In terms of safety, grade 3 or higher any adverse events were reported in 94% of the patients.2 Among all adverse events, hematological events were most common, including neutropenia, 95%; anemia, 68%; thrombocytopenia, 60%; leukopenia, 61%; and lymphopenia, 50%. Grade 3 or higher-grade cytokine release syndrome (CRS) and neurotoxic effects were observed in 4% and 9% of the patients, respectively. The Carvykti package insert includes a boxed warning for CRS, neurotoxic effects, parkinsonism and guillain-barre syndrome, hemophagocytic lymphohistiocytosis/macrophage activation syndrome (HLH/MAS), and recurrent cytopenias.1

Two-Year Results

Recently, 2-year follow-up results of the CARTITUDE-1 study were also published showing sustained deep and durable responses in standard-risk as well as high-risk subgroups.4 Among 95 evaluable patients, at a median follow up of 27.7 months, the ORR was 97.9% (range 92.7%-99.7%) (95% CI) among which 82.5% had a stringent complete response, 12.4% had very good partial response, and 3.1% had partial response. Of the 82.5% patients with a stringent complete response, 44.3% had negative minimal residual disease (MRD). The patients with progressive disease and non-evaluable patients were 1% each. It is interesting to note that stringent complete response in 67% of the patients at 12-month median follow-up increased to 82.5% with sustained MRD negativity at 27.7 months median follow-up.

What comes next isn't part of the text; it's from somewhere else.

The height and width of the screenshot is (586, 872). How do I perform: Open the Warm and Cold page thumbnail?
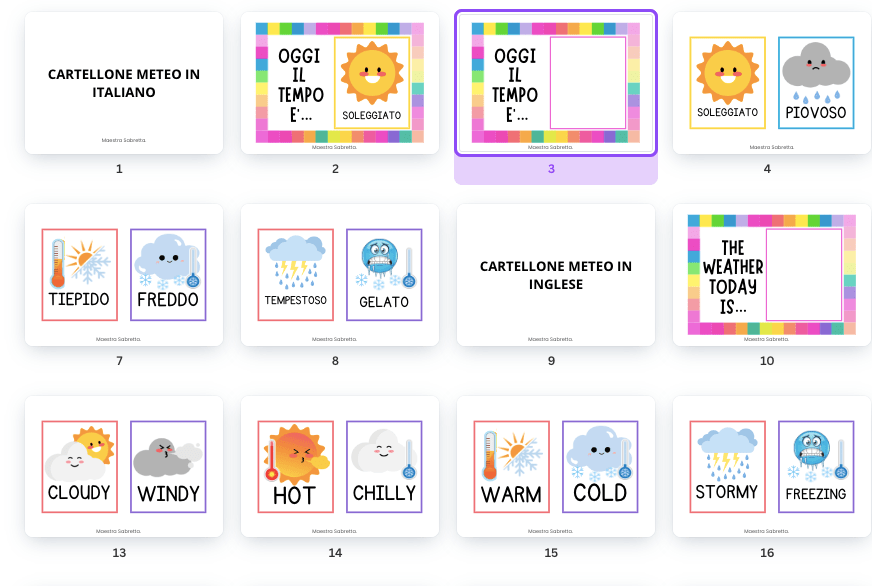pyautogui.click(x=556, y=467)
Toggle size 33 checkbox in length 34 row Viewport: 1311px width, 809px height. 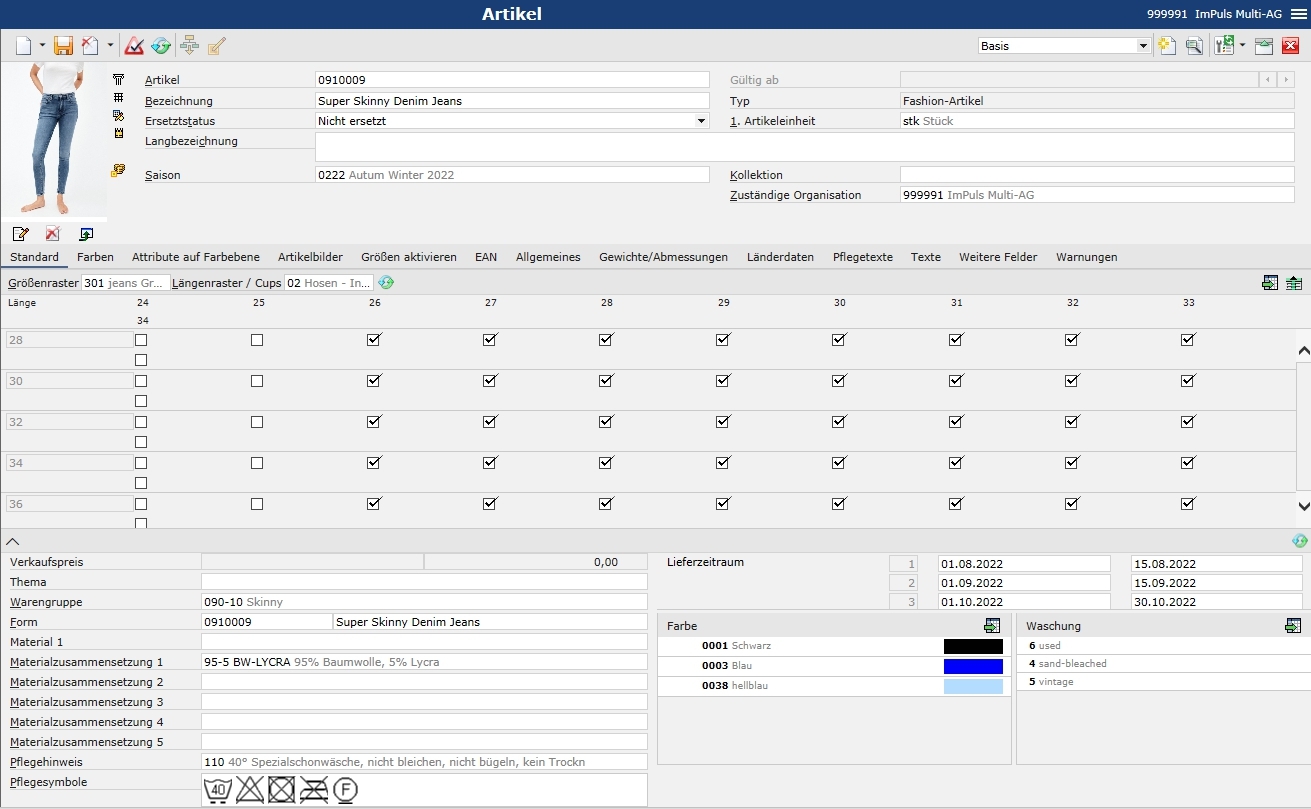click(1188, 463)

Table. Abecma vs Carvykti: Two distinct differences.

 AbecmaCarvykti
EctodomainBinds to one epitope of BCMABinds to two epitopes of BCMA
Recommended dose300 – 460 x 106 CAR T-cells/kg0.5 – 1.0 x 106 CAR T-cells/kg

Abecma and Carvykti, the two FDA-approved CAR T-cell therapies, have similarities in some aspects. Both are second-generation designs with identical endodomain (CD3ζ – 4-1BB) to target BCMA on the target cells for patients with relapsed and refractory MM who have been triple-class exposed. The two distinct differences are ectodomain structure and recommended dose (see Table). In a matching-adjusted indirect comparison of data from two pivotal studies (KarMMa and CARTITUDE-1), Carvykti appeared to have higher response rates and longer progression-free survival and durability of responses.5

Nilesh Kalariya, PhD, AGPCNP-BC, AOCNP, is a nurse practitioner in the Department of Lymphoma/Myeloma at The University of Texas MD Anderson Cancer Center.

References

  1. 2022. CARVYKTITM (ciltacabtagene autoleucel) package insert. Available at https://www.fda.gov/vaccines-blood-biologics/carvykti
  2. Chekol Abebe, E., Yibeltal Shiferaw, M., Tadele Admasu, F., & Asmamaw Dejenie, T. (2022). Ciltacabtagene autoleucel: The second anti-BCMA CAR T-cell therapeutic armamentarium of relapsed or refractory multiple myeloma. Front Immunol. 2022 Sep 2; 13:991092. doi: 10.3389/fimmu.2022.991092.
  3. Berdeja, J.G., Madduri, D., Usmani, S.Z., Jakubowiak, A., Agha, M., Cohen, A.D., ……Jagannath, S. (2021). Ciltacabtagene autoleucel, a B-cell maturation antigen-directed chimeric antigen receptor T-cell therapy in patients with relapsed or refractory multiple myeloma (CARTITUDE-1): a phase 1b/2 open-label study. Lancet. 2021 Jul 24;398(10297):314-324.
  4. Martin, T., Usmani, S.Z., Berdeja, J.G., Agha, M., Cohen, A.D., Hari, P., …Jagannath S. Ciltacabtagene Autoleucel, an Anti-B-cell Maturation Antigen Chimeric Antigen Receptor T-Cell Therapy, for Relapsed/Refractory Multiple Myeloma: CARTITUDE-1 2-Year Follow-Up. J Clin Oncol. 2022 Jun 4:JCO2200842. doi: 10.1200/JCO.22.00842.
  5. Martin, T., Usmani, S.Z., Schecter, J.M., Vogel, M., Jackson, C.C., Deraedt, W., ………Samjoo, I.A. (2021). Matching-adjusted indirect comparison of efficacy outcomes for ciltacabtagene autoleucel in CARTITUDE-1 versus idecabtagene vicleucel in KarMMa for the treatment of patients with relapsed or refractory multiple myeloma. Curr Med Res Opin. 2021 Oct;37(10):1779-1788.